But it was. It was, and it was, and so was all that followed. “You have to go,” she whispers. And she wishes she could cry, but the magic hums through every part of her. She has tied it all together so it doesn’t break free; she has tied it to her breath and her blood and her sweat, and the tears just can’t escape the hold.
He’s got his arms around her and they suddenly stiffen, and she knows he’s felt the gun tucked beneath her coat. “It’s okay,” she whispers in his ear.
“You can’t be here,” she tells them, pulling herself free of Xander’s arms. “You have to go.”
“But we just got here,” Dawn says, earlier recalcitrance shattering and she looks so very young.
“I know, sweetie, I know. And I wish you could stay, and I wish I could go with you. But I can’t, and this is the only way I can make it up to you.”
“But... It doesn’t make *sense!*” she exclaims. “If you wanted to come back, you would.”
“Look, I don’t think it’s that simple,” Xander says, and Willow doesn’t know if she likes the way he looks at her. The hum of other people’s conversations she wrapped around them is starting to fade and break up.
“But it *is,* don’t you see? If you wanted to, you would.”
Willow sighs. Kisses Dawn on the forehead, hard, and she thinks she leaves a mark. Takes the girl’s hands in her own. “Listen to me. I love you very much, and I’m so sorry for everything. I wish I could come with you, but if you don’t leave soon, I’m going to end up hurting you again.”
“I don’t understand,” Dawn whispers with glinting eyes.
“It’s better that you don’t. Now, I need you to listen to me very carefully,” Willow says, pulls her into a hug. The younger girl is stiff, but she sniffles. “I need you to really hear me here, Dawnie. You can’t tell anyone you saw me.”
“But, everyone’s worried sick about you and --”
“No one, sweetie. No one at all. Do you understand?”
“Yes, but --”
“I need you to promise me, Dawnie, okay? I need you to promise me that you won’t tell anyone.”
Shaking her head, Dawn hugs her, hard and uncomprehending. Shakes her head while she says “I promise I won’t tell anyone I saw you.” She must have felt something inside of her bind to those words, because she backs away quickly, turning to rub at her eyes.
“Xander --” Willow starts, and he holds a hand up.
“No magic, okay? This is me. This is just me.”
“Xander, you can’t -- You don’t know how important that it is that you don’t --”
“Just tell me one thing, okay? Answer one question for me, and I promise you I won’t say a word.”
She opens and closes her mouth. Looks out the window and is afraid at how long her own selfishness has drawn this out, how much danger she has put them in. Her cell rings, and she looks at Dawn and Xander with anxious eyes as it continues to peal. She pulls it out and flips it open because it’s all she can do.
“Diana,” someone breaths, and then the line goes dead. She pockets the phone without a word, fingers brushing cuffs as she does so.
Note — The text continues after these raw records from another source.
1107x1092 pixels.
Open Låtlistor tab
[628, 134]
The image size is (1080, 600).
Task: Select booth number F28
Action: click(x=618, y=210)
Xander is still looking at her, waiting, and Dawn is sniffling as she looks out the window at the man standing on the street corner. Michael purposefully does not look back at her.
Answer me one question, Xander said, but she knows that that’s only a go if he gets the answer that he wants. She’s never been able to lie to him. He knows that he’s a part of her. “All right,” she says, and lies with her eyes.
There’s a woman leaning against the front of the cafe when the three step outside. She’s tall and blonde, dark glasses reflecting the scene as they hang on to each other for dear life before parting. Willow heads down the opposite side of the street as Xander and Dawn, keeps her eyes on the cracks in the pavement. Footsteps fall in beside her, cat-soft. There’s the faint rustle of a leather jacket as the blonde woman keeps pace.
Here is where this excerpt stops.